Detection of the singlet and triplet MM δδ* states in quadruply bonded dimetal tetracarboxylates (M = Mo, W) by time-resolved infrared spectroscopy.

The compounds M(2)(O(2)C(t)Bu)(4) and M(2)(O(2)CC(6)H(5))(4), where M = Mo or W, have been examined by femtosecond time-resolved IR (fs-TRIR) spectroscopy in tetrahydrofuran with excitation into the singlet metal-to-ligand charge-transfer ((1)MLCT) band. In the region from 1500 to 1600 cm(-1), a long-lived excited state (>2 ns) has been detected for the compounds M(2)(O(2)C(t)Bu)(4) and Mo(2)(O(2)C-C(6)H(5))(4) with an IR absorption at ~1540 cm(-1) assignable to the asymmetric CO(2) stretch, ν(as)(CO(2)), of the triplet metal-metal δ-δ star ((3)MM δδ*) state. The fs-TRIR spectra of W(2)(O(2)C-C(6)H(5))(4) are notably different and are assigned to decay of the MLCT states.

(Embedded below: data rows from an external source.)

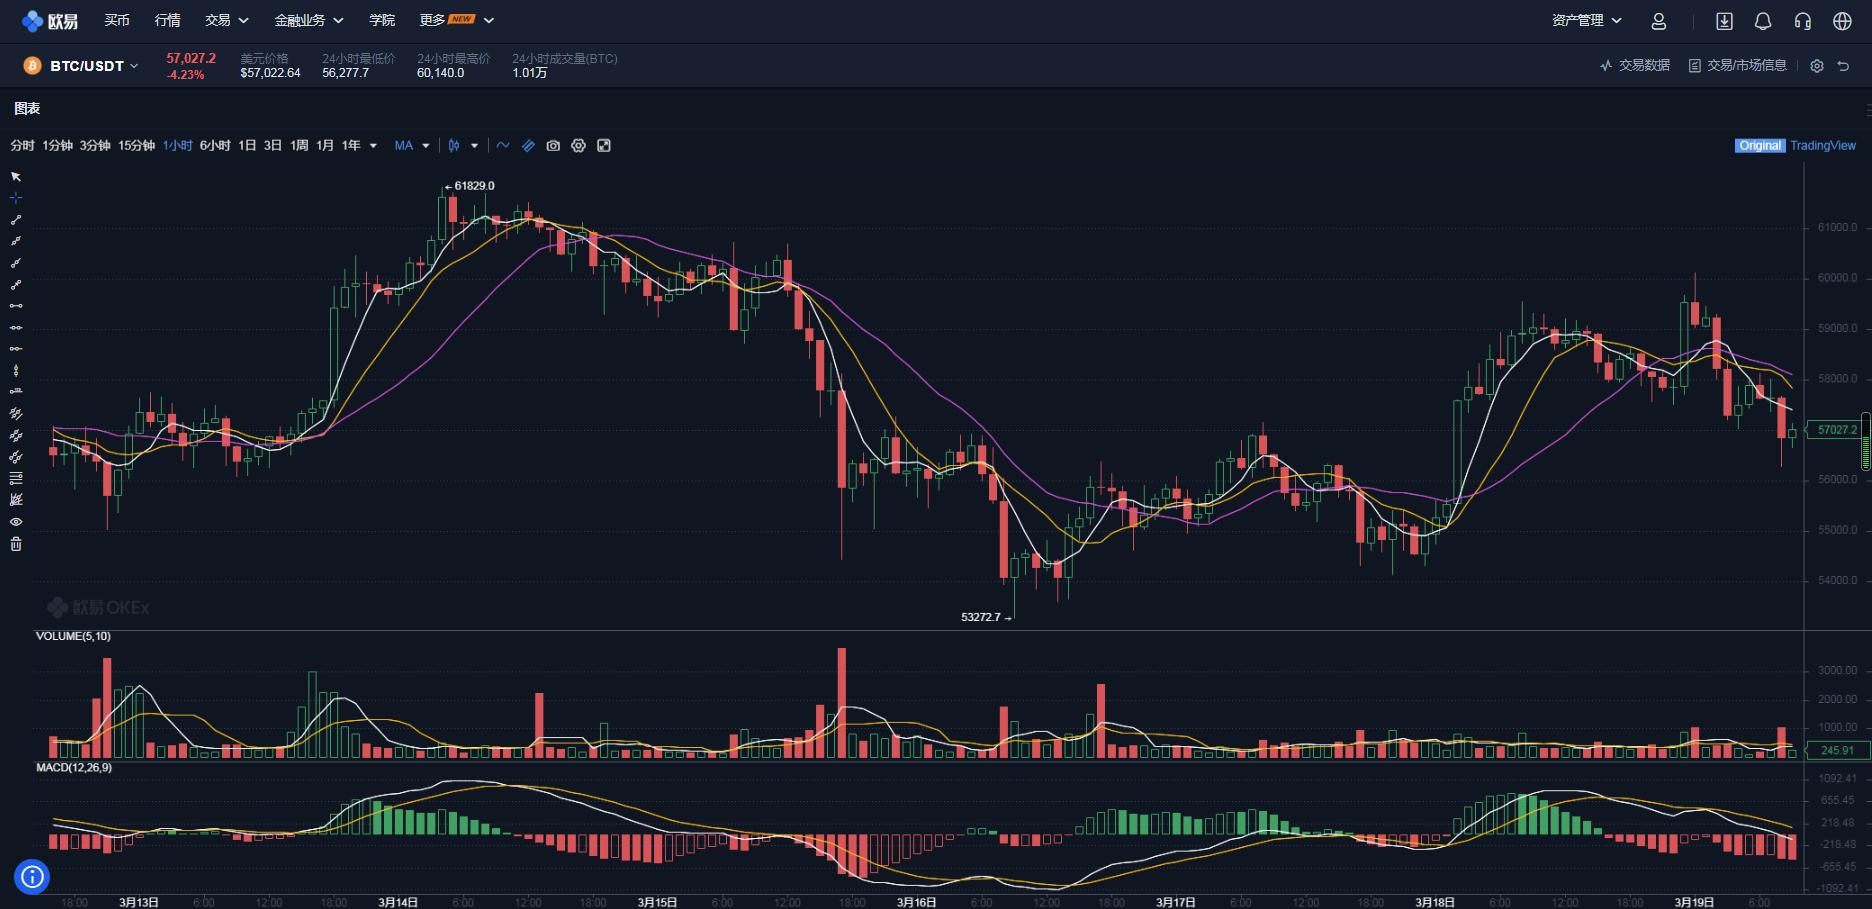1872x909 pixels.
Task: Click the blue info button at bottom left
Action: pyautogui.click(x=32, y=877)
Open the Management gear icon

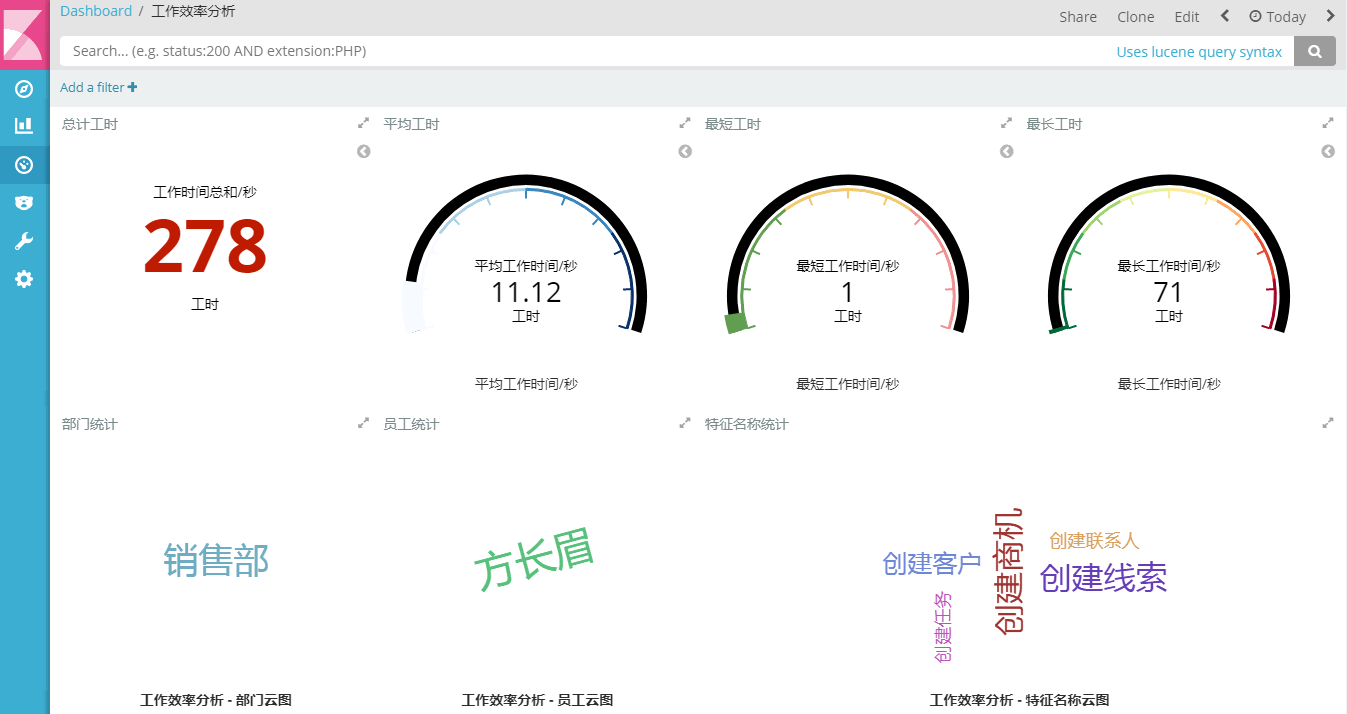tap(24, 279)
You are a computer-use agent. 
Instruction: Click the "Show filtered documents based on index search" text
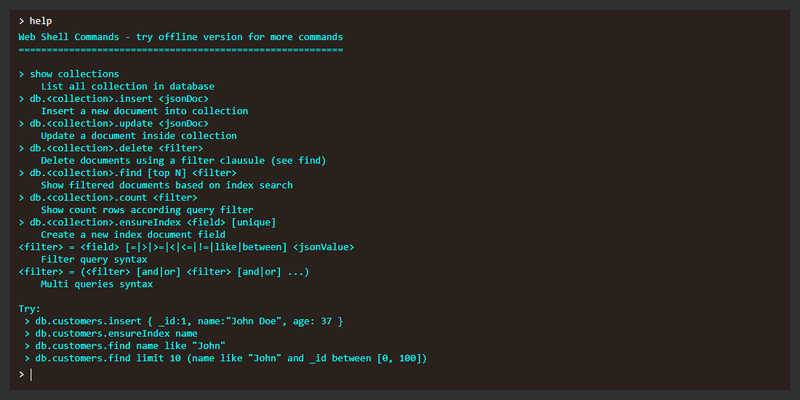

In (3)MM δδ*, the removal of an electron from the δ orbital reduces MM δ to CO(2) π* back-bonding and causes a shift of ν(as)(CO(2)) to higher energy by ~30-60 cm(-1), depending on the metal. TRIR spectroscopy also provides evidence for M(2)(O(2)C(t)Bu)(4), where M = Mo or W, having MM δδ* S(1) states with ν(as)(CO(2)) distinct from those of the (3)MM δδ* states.